--- What is expected ---
Which lines in the items below contain the string "width" with matching case? Collect each such line in full.

==============================

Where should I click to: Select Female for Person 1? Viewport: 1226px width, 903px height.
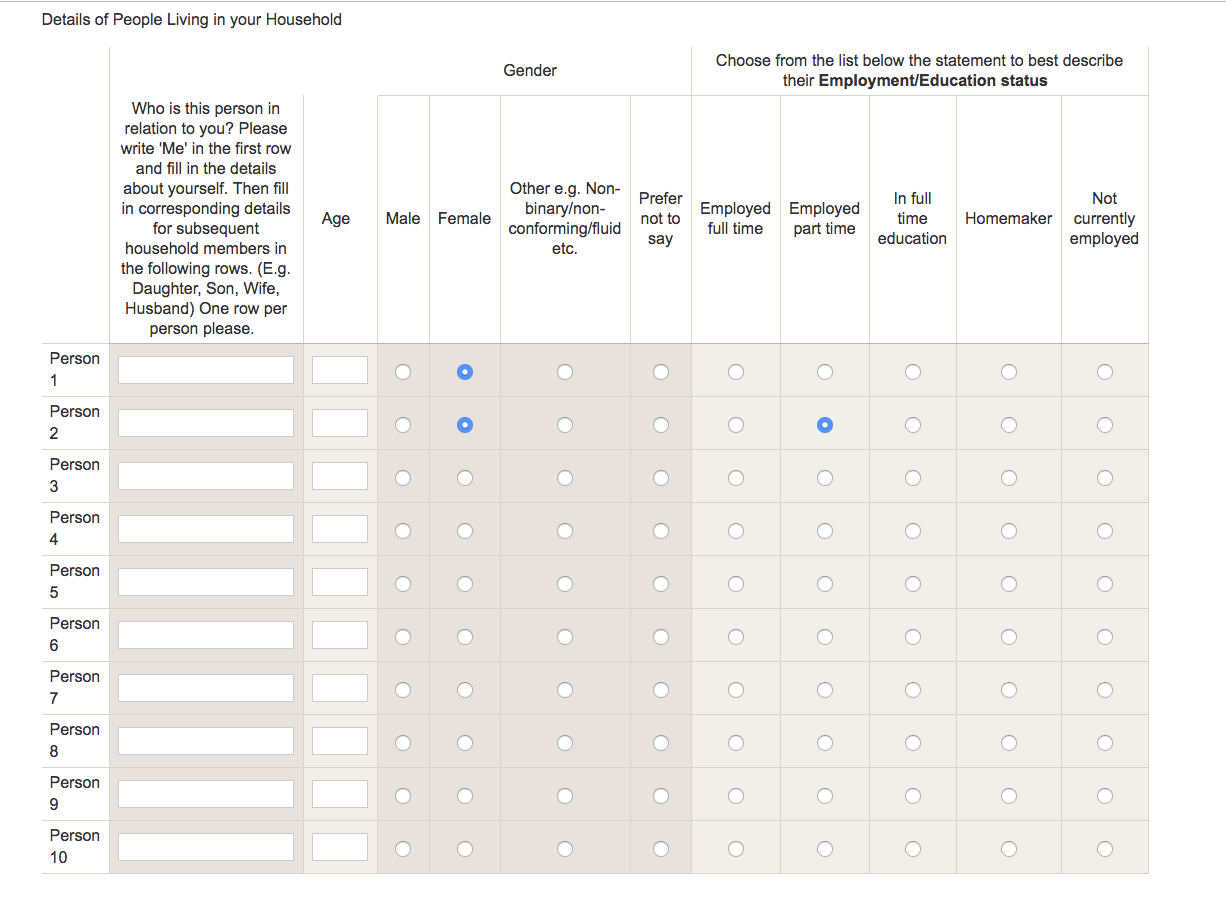coord(465,372)
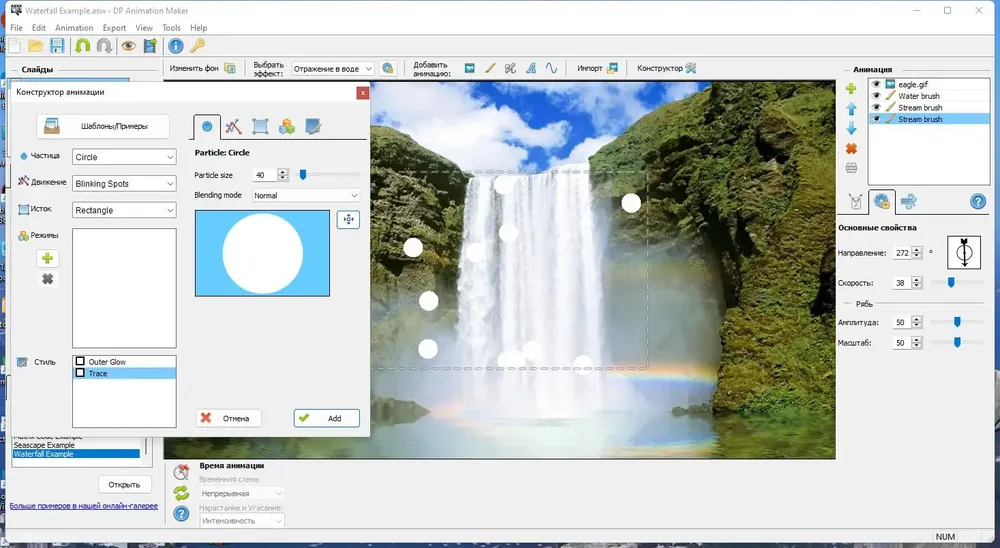Click the eye preview toolbar icon
Image resolution: width=1000 pixels, height=548 pixels.
(x=129, y=46)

==============================

--- Worked solution ---
Where should I click to: Select Female for Person 1? Viewport: 1226px width, 903px height.
Image resolution: width=1000 pixels, height=548 pixels.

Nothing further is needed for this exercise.